**Stated exercise**
Copy out the entries word for word, beginning with the line that contains "Given: Click the Hardsync arrows icon" and continuing through the last line of the entries.

** BEGIN The input **

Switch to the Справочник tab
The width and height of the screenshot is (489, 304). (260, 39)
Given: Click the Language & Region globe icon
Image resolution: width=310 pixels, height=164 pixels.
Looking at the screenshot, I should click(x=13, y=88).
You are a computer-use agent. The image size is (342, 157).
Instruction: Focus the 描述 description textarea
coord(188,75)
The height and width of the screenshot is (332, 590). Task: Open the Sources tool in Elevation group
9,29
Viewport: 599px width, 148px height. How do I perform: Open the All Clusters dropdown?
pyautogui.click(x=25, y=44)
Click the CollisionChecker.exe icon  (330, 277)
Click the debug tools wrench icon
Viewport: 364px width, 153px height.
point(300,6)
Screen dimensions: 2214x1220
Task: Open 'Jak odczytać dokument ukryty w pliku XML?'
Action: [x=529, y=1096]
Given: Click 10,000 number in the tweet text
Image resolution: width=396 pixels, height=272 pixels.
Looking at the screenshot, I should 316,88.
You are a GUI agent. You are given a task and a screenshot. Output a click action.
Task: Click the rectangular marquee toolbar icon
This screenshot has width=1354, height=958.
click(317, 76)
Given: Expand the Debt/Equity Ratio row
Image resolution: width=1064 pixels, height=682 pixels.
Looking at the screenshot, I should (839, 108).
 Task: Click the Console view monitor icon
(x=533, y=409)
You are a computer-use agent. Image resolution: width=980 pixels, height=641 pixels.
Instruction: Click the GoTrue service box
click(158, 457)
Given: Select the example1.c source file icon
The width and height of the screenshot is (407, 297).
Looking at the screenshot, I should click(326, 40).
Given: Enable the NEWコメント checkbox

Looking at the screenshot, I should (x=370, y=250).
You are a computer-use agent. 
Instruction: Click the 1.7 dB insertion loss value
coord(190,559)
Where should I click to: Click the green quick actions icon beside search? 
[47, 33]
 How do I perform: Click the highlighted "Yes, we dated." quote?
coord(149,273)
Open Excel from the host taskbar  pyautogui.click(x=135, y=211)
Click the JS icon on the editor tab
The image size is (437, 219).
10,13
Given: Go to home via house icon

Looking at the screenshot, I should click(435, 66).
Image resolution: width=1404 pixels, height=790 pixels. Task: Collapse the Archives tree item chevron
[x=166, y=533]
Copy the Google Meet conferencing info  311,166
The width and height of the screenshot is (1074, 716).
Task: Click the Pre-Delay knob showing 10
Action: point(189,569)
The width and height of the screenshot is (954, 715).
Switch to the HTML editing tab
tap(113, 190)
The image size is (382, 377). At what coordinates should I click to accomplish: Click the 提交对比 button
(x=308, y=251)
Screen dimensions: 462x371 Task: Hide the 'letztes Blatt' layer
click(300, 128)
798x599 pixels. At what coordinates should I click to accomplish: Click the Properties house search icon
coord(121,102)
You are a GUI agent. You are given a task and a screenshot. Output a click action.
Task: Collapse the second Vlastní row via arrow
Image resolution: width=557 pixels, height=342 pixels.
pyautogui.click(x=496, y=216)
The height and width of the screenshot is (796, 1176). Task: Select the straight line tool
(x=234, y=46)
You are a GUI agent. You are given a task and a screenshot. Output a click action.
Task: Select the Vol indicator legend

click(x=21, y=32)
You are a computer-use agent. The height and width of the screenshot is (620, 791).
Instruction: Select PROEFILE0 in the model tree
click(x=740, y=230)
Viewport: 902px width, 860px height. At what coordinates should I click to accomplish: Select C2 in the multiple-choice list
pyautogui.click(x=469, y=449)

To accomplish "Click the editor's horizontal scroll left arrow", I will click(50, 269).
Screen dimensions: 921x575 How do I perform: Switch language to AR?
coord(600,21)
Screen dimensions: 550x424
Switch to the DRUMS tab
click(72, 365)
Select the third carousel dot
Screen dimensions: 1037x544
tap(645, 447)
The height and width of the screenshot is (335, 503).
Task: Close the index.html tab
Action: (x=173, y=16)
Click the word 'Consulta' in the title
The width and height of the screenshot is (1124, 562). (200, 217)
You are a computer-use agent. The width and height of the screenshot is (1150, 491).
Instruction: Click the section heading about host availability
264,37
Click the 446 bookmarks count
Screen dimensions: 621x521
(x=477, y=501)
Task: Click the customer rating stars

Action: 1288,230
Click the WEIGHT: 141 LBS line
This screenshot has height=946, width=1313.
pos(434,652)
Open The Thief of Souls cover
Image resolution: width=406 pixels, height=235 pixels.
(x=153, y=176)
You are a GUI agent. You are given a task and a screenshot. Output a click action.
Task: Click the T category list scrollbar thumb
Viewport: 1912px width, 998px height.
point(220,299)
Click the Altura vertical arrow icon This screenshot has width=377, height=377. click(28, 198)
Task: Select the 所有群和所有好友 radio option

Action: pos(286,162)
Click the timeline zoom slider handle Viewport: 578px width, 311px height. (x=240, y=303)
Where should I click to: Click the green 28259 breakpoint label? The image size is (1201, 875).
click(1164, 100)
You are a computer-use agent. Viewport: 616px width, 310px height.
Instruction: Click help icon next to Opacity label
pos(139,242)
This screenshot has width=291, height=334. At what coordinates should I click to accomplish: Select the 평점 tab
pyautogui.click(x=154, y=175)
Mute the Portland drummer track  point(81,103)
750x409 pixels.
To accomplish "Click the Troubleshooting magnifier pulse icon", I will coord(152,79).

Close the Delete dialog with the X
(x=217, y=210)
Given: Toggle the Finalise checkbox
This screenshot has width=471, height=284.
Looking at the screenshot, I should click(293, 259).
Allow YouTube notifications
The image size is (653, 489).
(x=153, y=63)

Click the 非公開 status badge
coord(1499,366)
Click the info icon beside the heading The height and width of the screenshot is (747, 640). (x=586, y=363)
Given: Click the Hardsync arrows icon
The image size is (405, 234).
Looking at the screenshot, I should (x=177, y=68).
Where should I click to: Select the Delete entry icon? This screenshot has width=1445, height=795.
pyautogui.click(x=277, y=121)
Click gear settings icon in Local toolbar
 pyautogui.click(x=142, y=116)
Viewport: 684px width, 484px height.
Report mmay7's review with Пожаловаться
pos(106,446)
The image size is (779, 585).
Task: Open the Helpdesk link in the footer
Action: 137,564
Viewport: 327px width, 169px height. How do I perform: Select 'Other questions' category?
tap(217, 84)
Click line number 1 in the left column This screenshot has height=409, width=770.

** END The input **

**Solution to this exercise**
Given: Click the Hardsync arrows icon
The image size is (405, 234).
Looking at the screenshot, I should (x=177, y=68).
Where should I click to: Select the Delete entry icon? This screenshot has width=1445, height=795.
pyautogui.click(x=277, y=121)
Click gear settings icon in Local toolbar
 pyautogui.click(x=142, y=116)
Viewport: 684px width, 484px height.
Report mmay7's review with Пожаловаться
pos(106,446)
The image size is (779, 585).
Task: Open the Helpdesk link in the footer
Action: 137,564
Viewport: 327px width, 169px height. How do I perform: Select 'Other questions' category?
tap(217, 84)
Click line number 1 in the left column This screenshot has height=409, width=770.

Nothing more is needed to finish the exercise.